(Article)
Type Desk Based Assessment

Permalink http://canmore.org.uk/event/706026

NS79SE 40 7967 9358.

(NS 7967 9358) Supposed Site of (NAT) Dominican Monastery (NR) AD 1233 OS 1:500 map (1860)

There is now no trace of the Dominican friary which formerly existed at Stirling (RCAHMS 1963). The friary, dedicated to St Laurence, or according to Brockie, St Kentigern, was founded by Alexander II in 1233. It was destroyed by Reformers in 1559, and the Blackfriars' lands came into possession of the burgh in 1652 (Fr Brockie MS collections at St Mary's College, Blairs). The site was pointed out to the field surveyor in 1858 by the R C priest and Town Clerk, "situated on the E side of Murray Place and Maxwell Place, now occupied as a house and gardens, where great quantities of human bones have often been found."

Name Book 1858; D E Easson 1957

In 1835 when the Saracen's Head inn was being demolished for the erection of the Bank of Scotland, abundant evidence was obtained to show that what is now the bank garden was formerly a burial ground.

Trans Stirling Natur Hist Antiq Soc 1890

While demolishing nos. 58 and 60 Murray Place, an old wall was discovered. It was 46' long, 5' broad, with four buttresses 12' apart, each projecting 5' from the main wall. It is believed to have been the S wall of the Blackfriars Church. An abundance of human remains were also found. (Nimmo (1880), notes that for over 250 years, the Church was the chief place of worship in Stirling, with the burial ground adjacent). Ronald records that the Blackfriars' lands were bounded by a stone wall, whose S boundary is said locally to have been about Thistle Street.

J Ronald 1899; Trans Stirling Natur Hist Antiq Soc 1903.

(Source data)
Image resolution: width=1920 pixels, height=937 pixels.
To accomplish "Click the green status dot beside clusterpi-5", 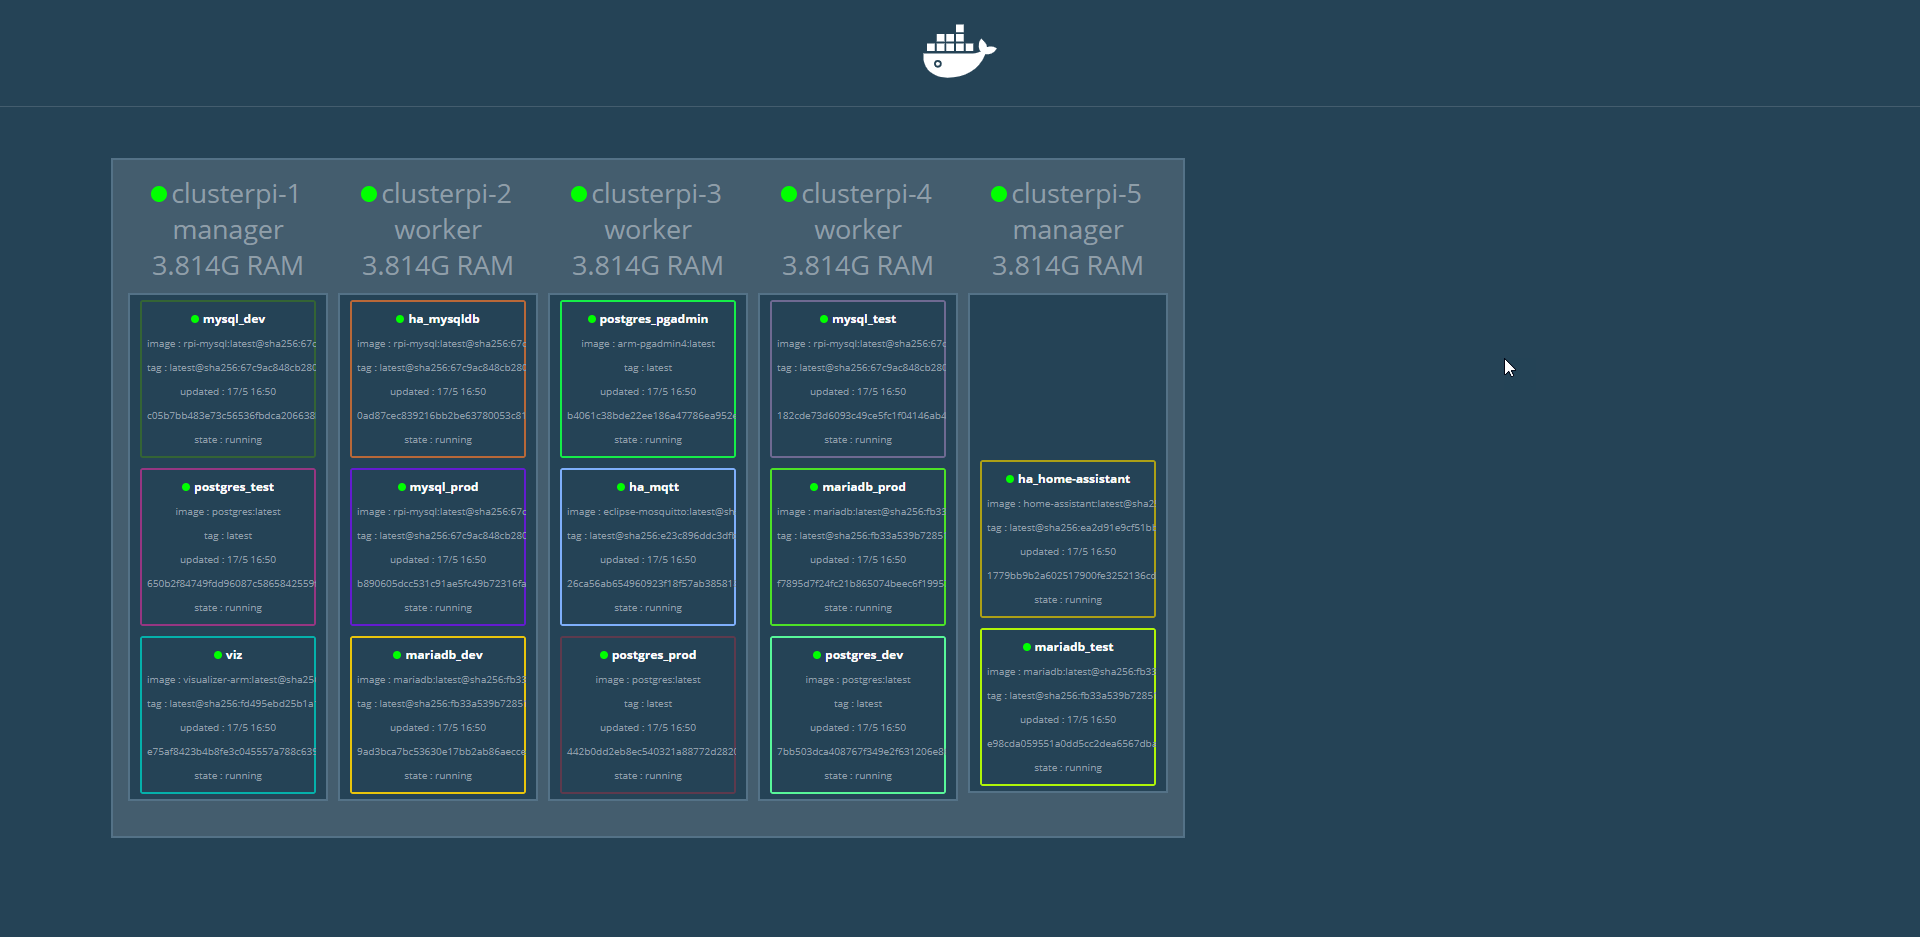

(Tasks and exercises)
**A.** According to the friary record above the lines, who founded the Dominican friary at Stirling, and in what year?
**B.** From the friary record above the lines, reproduce the passage between "In 1835 when" and "Antiq Soc 1903.", inclusive.

(Solutions per task)
**A.** Alexander II founded it in 1233.

**B.**
In 1835 when the Saracen's Head inn was being demolished for the erection of the Bank of Scotland, abundant evidence was obtained to show that what is now the bank garden was formerly a burial ground.

Trans Stirling Natur Hist Antiq Soc 1890

While demolishing nos. 58 and 60 Murray Place, an old wall was discovered. It was 46' long, 5' broad, with four buttresses 12' apart, each projecting 5' from the main wall. It is believed to have been the S wall of the Blackfriars Church. An abundance of human remains were also found. (Nimmo (1880), notes that for over 250 years, the Church was the chief place of worship in Stirling, with the burial ground adjacent). Ronald records that the Blackfriars' lands were bounded by a stone wall, whose S boundary is said locally to have been about Thistle Street.

J Ronald 1899; Trans Stirling Natur Hist Antiq Soc 1903.